The Advisory Council on Economic Growth – handpicked by Mr. Morneau in 2016 to lay the groundwork for a long-term growth strategy – presented the government with a useful blueprint nearly five years ago. On many of the council’s key recommendations, the government has made little or no progress, most notably in critical areas such as regulatory and tax reforms that would ignite chronically sluggish private-sector investment.

In 2017, when Mr. Morneau tried to enact small-business tax changes aimed at removing loopholes that inadvertently discouraged productivity-enhancing investment and growth, he bungled the message badly, leaving the impression that he was calling out small entrepreneurs as tax avoiders. The uproar was so loud that the government backpedalled hard, watering down its plan and cutting the small-business tax rate.

And when the government abandoned its promise to run small, temporary deficits and return to a balanced budget within its first mandate, instead trying to sell the Canadian public on the virtues of a looser fiscal anchor of slowly whittling away at the debt-to-GDP ratio, Mr. Morneau enthusiastically led the sales pitch.

Not that Mr. Morneau denied responsibility for any of this in his speech, but he certainly didn’t embrace it. He portrayed himself as a team player in a government that opted to pull in a different direction – a guy whose good policy intentions were blocked by a Prime Minister and cabinet that had other priorities, including plain old-fashioned political expediency.

That may be.
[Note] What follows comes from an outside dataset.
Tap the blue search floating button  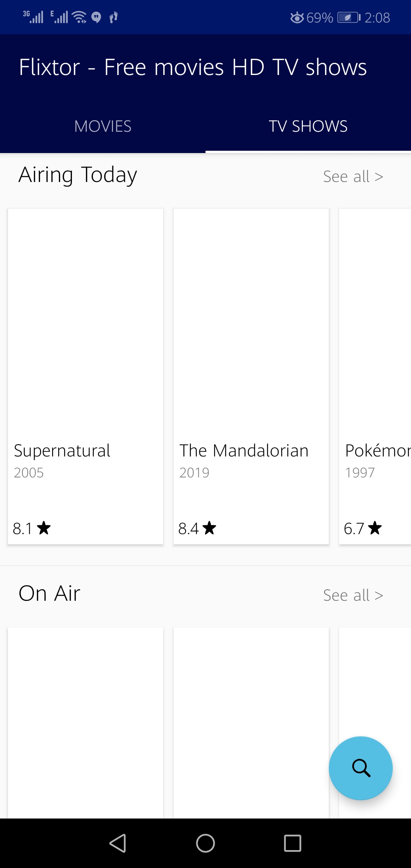point(360,768)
Anyone with a decent sense of how things have been run in Ottawa over the past seven years wouldn’t be shocked to hear that a finance minister was no match for the Prime Minister’s Office in any battle of wills over the focus of economic and fiscal policy.

Or, maybe, Mr. Morneau is wrestling with responsibility for things that seemed within his grasp when he first took the job but that, ultimately, he fumbled. At times, his speech seemed to verge on a mea culpa, but it never quite got there.
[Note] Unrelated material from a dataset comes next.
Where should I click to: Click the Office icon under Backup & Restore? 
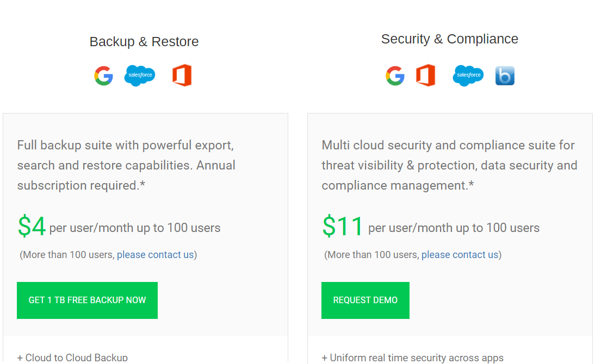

If so, it certainly wasn’t the worst offence a finance minister every committed. The governments that preceded this one didn’t do any better at expanding the economy’s long-term growth potential, at generating meaningful and sustained productivity investments, at addressing the country’s competitive weaknesses. We’ve been taking the easy way out long before Bill Morneau came along. He’s just the guy who oversaw this file for a government that promised it would do more – and then didn’t.

Whether he was a lone voice overwhelmed by the powers within his own party, or complicit in an economic strategy that habitually found excuses to keep the country’s most fundamental economic problems on the backburner, it doesn’t much matter. He didn’t get the job done – a job that he himself is now publicly urging the government to get off the political hamster wheel and get serious about.

And today’s Liberal government – minus Mr. Morneau – is again talking about those long-term economic priorities. In the spring budget, Deputy Prime Minister/Finance Minister Chrystia Freeland declared tackling the productivity growth problem as a major priority, calling it “the Achilles’ heel of the Canadian economy.”

We don’t know if Ms. Freeland has any more power, ability or will to make it happen than Mr. Morneau did. But we do know that we’re seven years further down the road than we were when Mr. Morneau set out to tackle those problems, with little to show for it.